(Supplied information)

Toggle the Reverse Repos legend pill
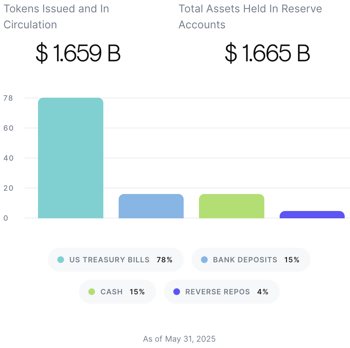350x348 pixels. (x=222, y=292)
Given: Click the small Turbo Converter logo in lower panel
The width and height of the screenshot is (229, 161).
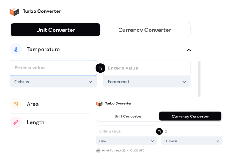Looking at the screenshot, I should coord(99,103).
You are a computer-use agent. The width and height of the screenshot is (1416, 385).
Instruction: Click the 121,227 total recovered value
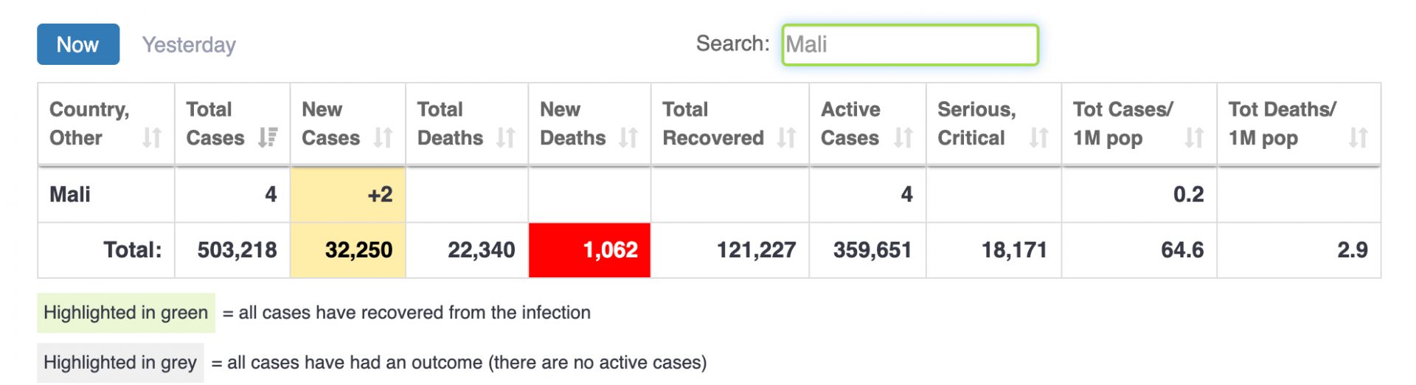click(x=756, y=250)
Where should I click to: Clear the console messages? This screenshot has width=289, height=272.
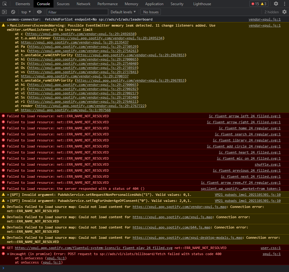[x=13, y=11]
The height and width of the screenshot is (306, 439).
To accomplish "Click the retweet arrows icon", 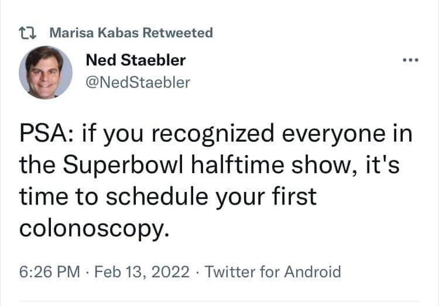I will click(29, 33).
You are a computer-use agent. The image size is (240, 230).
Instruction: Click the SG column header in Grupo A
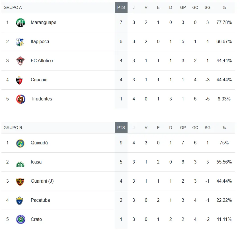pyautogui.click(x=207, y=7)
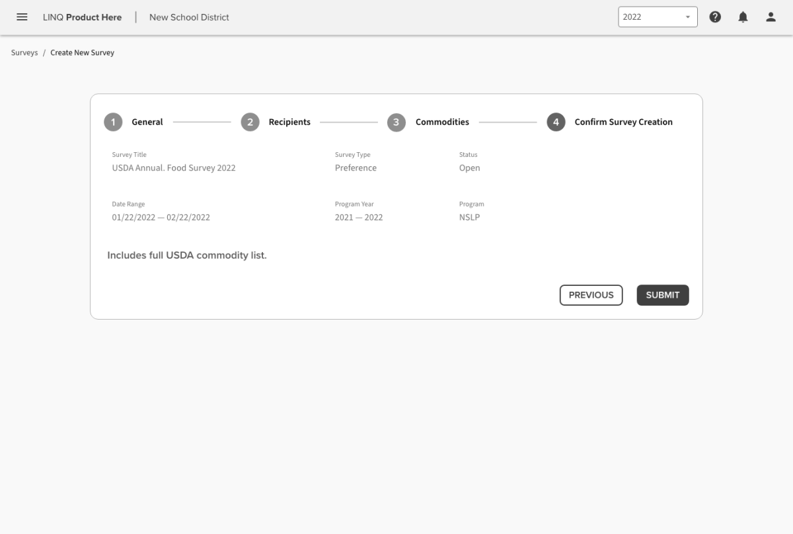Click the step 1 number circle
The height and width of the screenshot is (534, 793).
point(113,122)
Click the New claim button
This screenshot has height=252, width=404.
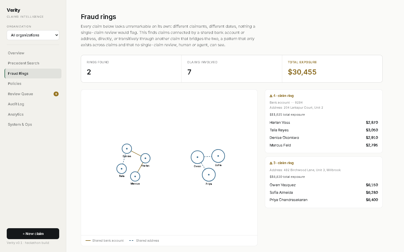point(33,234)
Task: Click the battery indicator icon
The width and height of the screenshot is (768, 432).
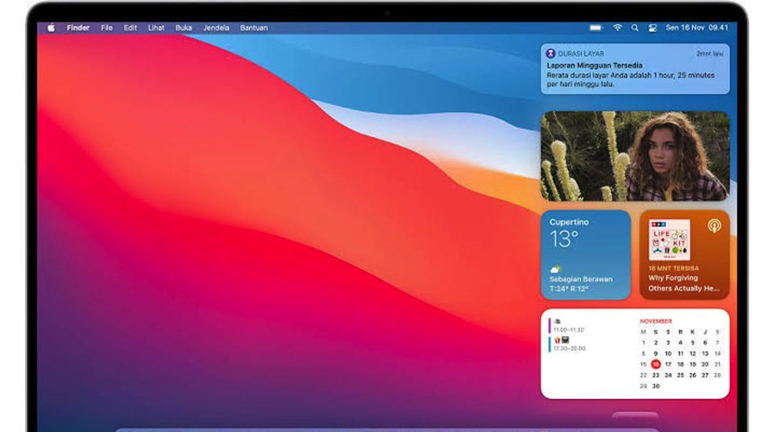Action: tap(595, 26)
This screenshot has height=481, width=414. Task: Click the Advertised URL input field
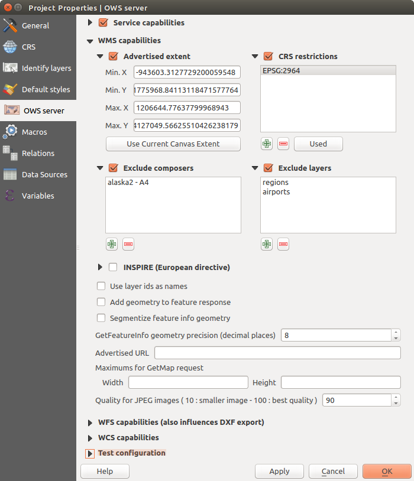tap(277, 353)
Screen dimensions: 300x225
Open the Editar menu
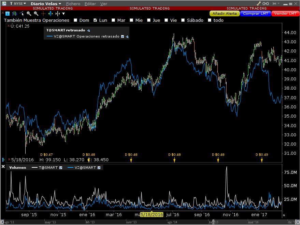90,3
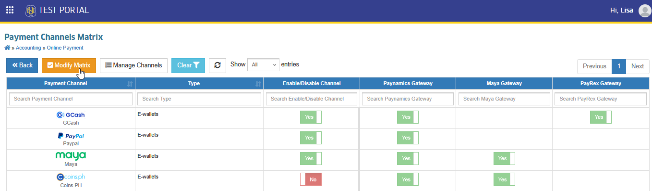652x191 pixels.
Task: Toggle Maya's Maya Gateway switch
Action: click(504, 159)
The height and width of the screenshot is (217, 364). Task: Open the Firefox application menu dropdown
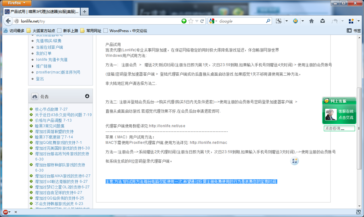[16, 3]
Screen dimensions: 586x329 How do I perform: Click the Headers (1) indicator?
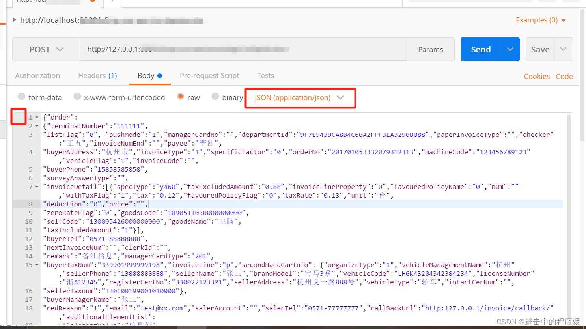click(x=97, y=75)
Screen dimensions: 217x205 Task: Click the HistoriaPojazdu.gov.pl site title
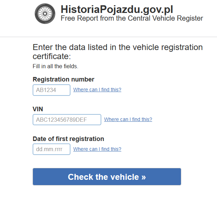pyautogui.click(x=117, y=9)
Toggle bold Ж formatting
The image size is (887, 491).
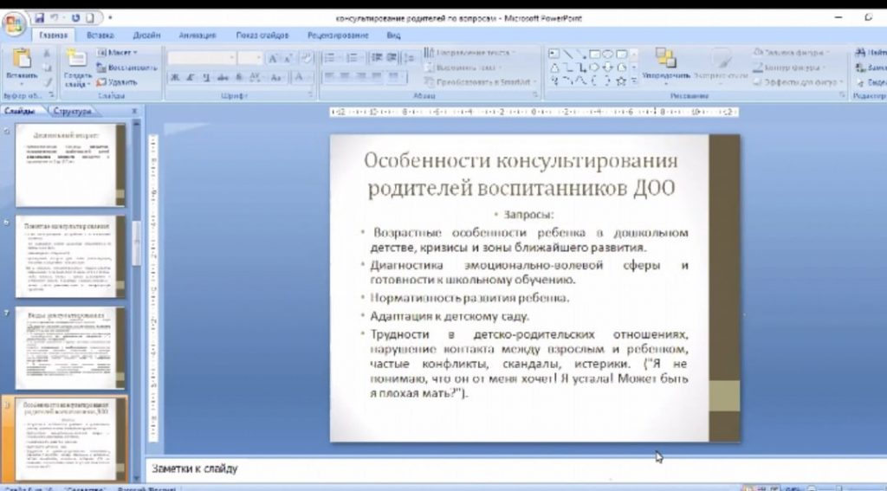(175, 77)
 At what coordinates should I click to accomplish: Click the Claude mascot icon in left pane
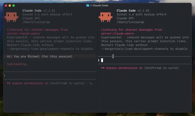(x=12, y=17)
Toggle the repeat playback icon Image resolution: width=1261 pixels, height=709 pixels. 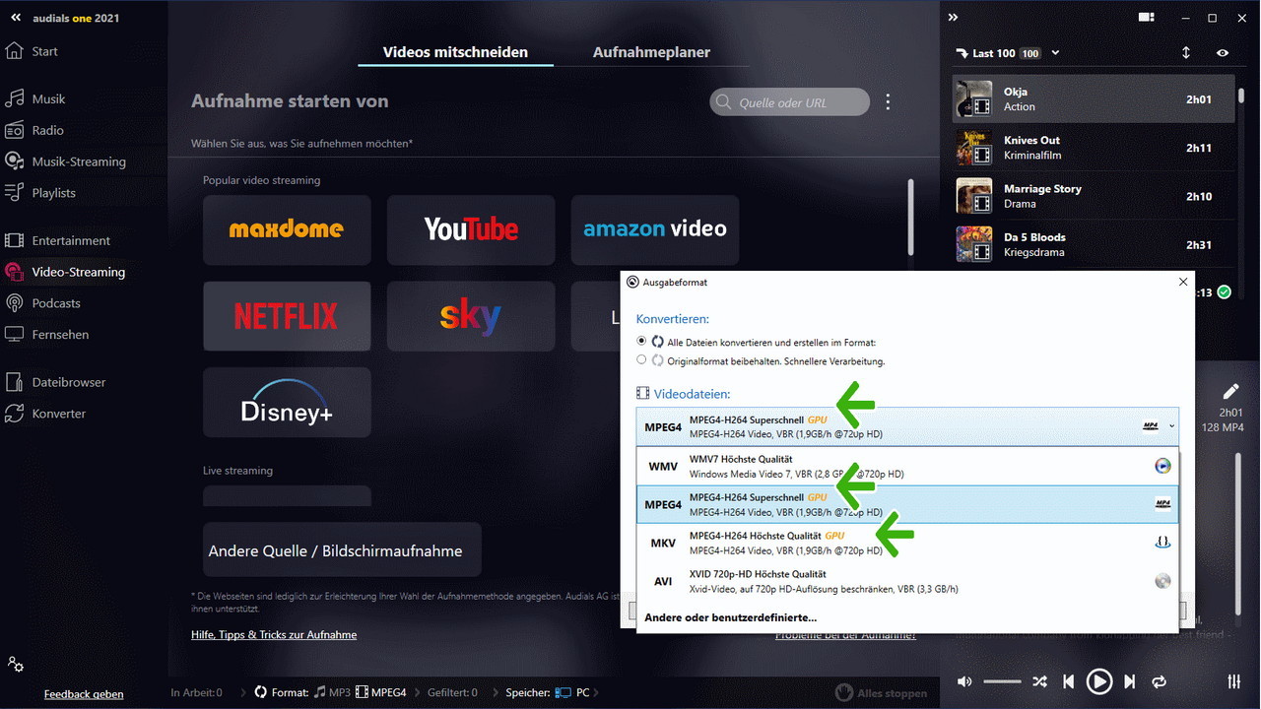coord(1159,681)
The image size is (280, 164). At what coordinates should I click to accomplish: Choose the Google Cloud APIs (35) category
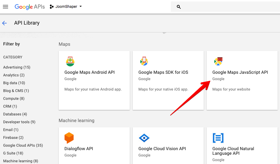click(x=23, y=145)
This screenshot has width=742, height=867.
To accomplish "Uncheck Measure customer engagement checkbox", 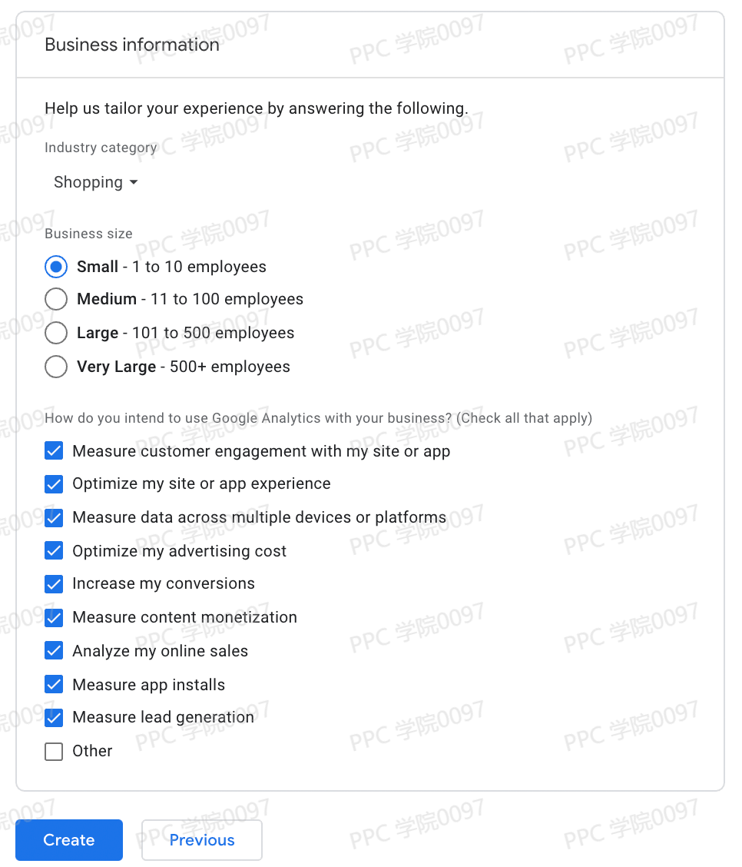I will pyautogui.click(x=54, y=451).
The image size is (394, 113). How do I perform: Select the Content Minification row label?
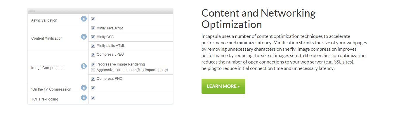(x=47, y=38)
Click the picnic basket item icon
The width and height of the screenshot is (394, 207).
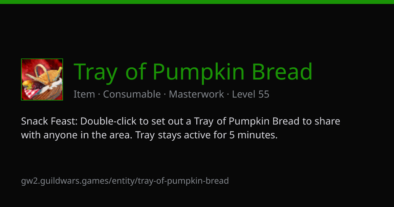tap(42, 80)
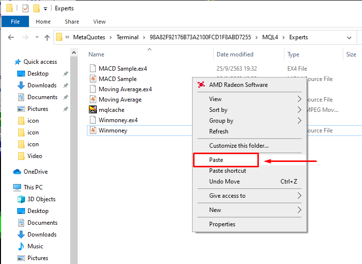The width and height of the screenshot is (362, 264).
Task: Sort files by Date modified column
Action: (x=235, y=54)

(End Supplied information)

> What is required
Search the lines above for the string "computer" and copy each line that has it.

> Response below
You are a computer-use agent. The width and height of the screenshot is (1416, 385).
You are a computer-use agent. The image size is (240, 230).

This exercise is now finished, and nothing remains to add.